Live album by Porcupine Tree
- Released: May 2010
- Recorded: October 2008
- Venue: 013 (Tilburg, Netherlands)
- Genres: Progressive rock, progressive metal
- Length: 2:16:08 (CD)
- Labels: Kscope, Roadrunner Records
- Director: Lasse Hoile
- Producer: Porcupine Tree

Porcupine Tree chronology
| Arriving Somewhere... (2006) | Anesthetize (2010) |  |

= Anesthetize (album) =

Anesthetize is the second live concert film by progressive rock band Porcupine Tree, released on 20 May 2010. The Blu-ray edition was released on 15 June. It is filmed in high definition and taken from two concerts given by Porcupine Tree at Tilburg, Netherlands on 15 and 16 October, at the end of the Fear of a Blank Planet tour in 2008. The film is directed and edited by Lasse Hoile and the audio track is mixed in stereo and 5.1 Surround by Steven Wilson.
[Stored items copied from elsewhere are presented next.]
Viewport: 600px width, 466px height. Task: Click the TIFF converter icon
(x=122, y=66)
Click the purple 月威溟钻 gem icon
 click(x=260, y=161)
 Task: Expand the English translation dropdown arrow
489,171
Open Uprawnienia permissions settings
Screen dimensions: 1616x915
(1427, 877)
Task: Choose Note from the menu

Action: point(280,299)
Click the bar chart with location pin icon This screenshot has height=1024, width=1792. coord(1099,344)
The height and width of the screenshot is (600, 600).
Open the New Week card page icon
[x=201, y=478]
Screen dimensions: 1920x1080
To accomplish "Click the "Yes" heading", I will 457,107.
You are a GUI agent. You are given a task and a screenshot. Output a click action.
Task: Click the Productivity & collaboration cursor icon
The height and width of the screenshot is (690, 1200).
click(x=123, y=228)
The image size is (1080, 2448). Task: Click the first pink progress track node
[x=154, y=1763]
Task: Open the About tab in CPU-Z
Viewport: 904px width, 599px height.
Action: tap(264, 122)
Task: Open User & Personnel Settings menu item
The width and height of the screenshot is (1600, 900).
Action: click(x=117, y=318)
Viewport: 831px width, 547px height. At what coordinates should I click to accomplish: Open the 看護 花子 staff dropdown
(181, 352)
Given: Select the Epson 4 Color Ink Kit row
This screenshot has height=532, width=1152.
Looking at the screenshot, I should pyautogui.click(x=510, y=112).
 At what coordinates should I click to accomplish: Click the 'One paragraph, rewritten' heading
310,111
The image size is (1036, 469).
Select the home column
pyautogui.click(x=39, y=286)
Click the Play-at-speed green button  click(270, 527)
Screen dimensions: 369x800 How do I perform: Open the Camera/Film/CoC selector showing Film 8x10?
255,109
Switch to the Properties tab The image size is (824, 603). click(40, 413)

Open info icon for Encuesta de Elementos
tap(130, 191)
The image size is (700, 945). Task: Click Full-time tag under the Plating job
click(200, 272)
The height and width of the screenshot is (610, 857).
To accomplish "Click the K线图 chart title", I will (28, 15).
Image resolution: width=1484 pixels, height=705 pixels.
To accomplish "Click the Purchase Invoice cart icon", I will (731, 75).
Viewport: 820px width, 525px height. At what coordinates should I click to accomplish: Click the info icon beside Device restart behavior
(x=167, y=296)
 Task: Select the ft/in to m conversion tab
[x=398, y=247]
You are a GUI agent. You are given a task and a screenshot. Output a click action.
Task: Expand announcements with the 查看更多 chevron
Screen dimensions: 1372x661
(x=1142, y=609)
Deluxe special edition of Anesthetize includes a 130-minute concert film on both standard definition DVD and high definition Blu-ray Disc. Additionally, the package includes two audio CDs of the entire live film soundtrack, alongside a bonus track not featured in the film. Limited to 4,000 copies with a grey cover and 1,000 copies with a red cover, the special edition comes in a cloth bound hardback book featuring concert photography of the band taken over the last few years. The retail editions of Anesthetize include Blu-ray and DVD versions.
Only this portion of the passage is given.